▶ _Task details_:
Only a number is wanted here: how many lines in the entries below contain the word "computer".

Stored data entries
+===+

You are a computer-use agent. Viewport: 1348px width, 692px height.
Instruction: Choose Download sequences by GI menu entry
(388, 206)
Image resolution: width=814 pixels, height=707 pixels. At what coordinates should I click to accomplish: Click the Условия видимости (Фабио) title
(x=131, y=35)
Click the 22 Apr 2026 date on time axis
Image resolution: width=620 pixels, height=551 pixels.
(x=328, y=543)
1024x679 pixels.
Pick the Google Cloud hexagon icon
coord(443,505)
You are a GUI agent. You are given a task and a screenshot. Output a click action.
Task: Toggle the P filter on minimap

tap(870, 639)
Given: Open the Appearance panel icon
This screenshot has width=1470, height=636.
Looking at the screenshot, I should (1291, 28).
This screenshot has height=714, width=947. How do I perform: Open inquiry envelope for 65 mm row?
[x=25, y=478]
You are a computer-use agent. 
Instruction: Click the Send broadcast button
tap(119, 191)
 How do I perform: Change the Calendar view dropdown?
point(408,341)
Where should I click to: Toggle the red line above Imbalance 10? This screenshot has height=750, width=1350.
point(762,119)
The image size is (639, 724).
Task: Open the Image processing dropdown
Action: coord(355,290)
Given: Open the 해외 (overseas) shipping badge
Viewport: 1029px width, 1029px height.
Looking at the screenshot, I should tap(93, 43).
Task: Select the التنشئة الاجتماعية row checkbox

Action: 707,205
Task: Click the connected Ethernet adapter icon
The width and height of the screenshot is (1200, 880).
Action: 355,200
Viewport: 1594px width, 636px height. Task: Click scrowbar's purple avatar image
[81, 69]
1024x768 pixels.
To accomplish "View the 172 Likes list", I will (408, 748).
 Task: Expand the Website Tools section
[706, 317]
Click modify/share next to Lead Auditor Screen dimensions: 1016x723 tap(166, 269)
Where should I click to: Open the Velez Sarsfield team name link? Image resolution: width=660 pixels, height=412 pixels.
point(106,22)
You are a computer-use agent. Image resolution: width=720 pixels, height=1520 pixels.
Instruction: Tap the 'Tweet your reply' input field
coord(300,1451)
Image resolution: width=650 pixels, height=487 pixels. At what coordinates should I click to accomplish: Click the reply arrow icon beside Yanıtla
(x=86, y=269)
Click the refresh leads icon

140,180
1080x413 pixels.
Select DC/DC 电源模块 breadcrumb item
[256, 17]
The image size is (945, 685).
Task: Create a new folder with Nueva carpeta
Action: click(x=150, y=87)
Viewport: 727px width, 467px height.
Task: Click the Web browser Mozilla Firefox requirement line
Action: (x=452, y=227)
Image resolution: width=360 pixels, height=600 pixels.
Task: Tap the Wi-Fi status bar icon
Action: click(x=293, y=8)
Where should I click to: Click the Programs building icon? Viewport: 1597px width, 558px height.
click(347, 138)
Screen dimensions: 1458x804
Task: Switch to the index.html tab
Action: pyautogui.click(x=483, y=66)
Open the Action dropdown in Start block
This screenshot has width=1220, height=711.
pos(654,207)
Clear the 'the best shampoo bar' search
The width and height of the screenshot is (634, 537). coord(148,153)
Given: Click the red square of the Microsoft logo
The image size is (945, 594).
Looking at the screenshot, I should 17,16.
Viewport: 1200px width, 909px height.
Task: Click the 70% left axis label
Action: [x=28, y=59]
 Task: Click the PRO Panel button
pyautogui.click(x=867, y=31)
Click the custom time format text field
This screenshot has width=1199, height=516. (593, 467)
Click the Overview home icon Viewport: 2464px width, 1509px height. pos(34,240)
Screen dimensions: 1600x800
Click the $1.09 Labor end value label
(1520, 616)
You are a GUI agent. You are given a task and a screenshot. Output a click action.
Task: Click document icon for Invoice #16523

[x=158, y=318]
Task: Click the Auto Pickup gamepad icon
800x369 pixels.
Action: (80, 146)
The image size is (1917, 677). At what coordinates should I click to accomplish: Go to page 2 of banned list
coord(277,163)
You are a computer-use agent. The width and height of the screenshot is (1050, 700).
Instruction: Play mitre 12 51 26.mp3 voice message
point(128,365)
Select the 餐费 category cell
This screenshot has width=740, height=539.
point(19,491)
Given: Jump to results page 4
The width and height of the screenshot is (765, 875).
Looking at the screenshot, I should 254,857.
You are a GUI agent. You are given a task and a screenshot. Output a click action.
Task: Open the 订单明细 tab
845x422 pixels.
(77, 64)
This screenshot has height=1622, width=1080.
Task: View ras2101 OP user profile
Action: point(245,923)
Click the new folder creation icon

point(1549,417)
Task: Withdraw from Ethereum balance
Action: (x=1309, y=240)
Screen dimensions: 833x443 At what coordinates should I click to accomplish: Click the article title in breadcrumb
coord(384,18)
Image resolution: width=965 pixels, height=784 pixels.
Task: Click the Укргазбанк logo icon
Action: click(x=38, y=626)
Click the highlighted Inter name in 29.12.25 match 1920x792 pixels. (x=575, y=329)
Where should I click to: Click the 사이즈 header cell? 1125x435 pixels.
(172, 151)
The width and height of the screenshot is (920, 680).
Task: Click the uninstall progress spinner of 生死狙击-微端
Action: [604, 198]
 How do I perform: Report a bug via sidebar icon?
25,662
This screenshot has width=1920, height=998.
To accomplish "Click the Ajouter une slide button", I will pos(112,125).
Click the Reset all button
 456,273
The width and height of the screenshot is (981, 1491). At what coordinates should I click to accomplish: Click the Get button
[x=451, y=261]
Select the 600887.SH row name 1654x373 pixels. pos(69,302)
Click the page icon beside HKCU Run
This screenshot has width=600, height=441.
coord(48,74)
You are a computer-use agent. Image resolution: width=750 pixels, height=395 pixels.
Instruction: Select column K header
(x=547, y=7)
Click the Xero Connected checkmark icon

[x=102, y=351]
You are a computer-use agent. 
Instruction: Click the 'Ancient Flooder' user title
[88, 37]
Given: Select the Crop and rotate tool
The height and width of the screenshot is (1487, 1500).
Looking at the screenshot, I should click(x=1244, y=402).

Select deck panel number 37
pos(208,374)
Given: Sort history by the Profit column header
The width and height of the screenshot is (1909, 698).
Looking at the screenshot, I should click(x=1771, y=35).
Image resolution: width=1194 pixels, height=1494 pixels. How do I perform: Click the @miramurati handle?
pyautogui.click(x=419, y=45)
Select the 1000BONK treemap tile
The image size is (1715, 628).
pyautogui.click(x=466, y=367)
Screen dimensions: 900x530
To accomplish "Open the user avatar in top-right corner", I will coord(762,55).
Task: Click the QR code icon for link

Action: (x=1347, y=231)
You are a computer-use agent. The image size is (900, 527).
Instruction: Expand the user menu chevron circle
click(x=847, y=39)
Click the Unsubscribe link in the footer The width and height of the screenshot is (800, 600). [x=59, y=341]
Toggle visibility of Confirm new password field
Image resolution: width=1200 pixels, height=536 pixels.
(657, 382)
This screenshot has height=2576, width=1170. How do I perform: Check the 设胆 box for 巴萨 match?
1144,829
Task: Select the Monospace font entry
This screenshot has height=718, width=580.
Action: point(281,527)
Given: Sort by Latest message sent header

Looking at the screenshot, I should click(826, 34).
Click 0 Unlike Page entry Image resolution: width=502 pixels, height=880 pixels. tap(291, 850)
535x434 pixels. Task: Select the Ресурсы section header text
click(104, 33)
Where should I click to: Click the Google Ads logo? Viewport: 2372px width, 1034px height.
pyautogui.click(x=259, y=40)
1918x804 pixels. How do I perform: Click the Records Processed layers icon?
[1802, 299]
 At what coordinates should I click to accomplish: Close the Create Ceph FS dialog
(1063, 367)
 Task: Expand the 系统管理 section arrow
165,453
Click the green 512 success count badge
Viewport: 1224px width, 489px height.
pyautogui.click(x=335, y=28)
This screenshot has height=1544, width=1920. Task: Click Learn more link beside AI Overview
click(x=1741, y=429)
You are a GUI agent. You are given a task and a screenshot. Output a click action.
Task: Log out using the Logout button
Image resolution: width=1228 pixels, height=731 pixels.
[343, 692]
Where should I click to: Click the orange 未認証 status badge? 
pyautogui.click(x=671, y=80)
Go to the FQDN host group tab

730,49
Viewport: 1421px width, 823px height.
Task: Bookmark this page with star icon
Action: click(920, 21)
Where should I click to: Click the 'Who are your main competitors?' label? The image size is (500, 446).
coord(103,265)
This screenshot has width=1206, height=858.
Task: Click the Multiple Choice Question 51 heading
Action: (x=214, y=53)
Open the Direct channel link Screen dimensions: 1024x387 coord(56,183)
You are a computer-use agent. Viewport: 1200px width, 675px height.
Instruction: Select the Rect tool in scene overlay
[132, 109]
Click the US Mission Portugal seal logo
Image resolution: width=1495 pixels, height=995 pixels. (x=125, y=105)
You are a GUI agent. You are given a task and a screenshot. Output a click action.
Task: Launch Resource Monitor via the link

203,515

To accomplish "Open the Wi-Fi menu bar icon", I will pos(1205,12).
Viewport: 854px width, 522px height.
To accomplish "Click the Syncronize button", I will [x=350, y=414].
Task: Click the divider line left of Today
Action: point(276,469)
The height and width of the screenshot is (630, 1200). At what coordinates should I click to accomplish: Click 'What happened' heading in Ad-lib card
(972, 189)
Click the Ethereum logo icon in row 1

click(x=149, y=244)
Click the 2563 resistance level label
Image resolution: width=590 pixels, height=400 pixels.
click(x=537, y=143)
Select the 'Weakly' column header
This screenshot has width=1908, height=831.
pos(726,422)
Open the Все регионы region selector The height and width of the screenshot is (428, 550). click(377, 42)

+===+

▶ _Result of this exercise_:
8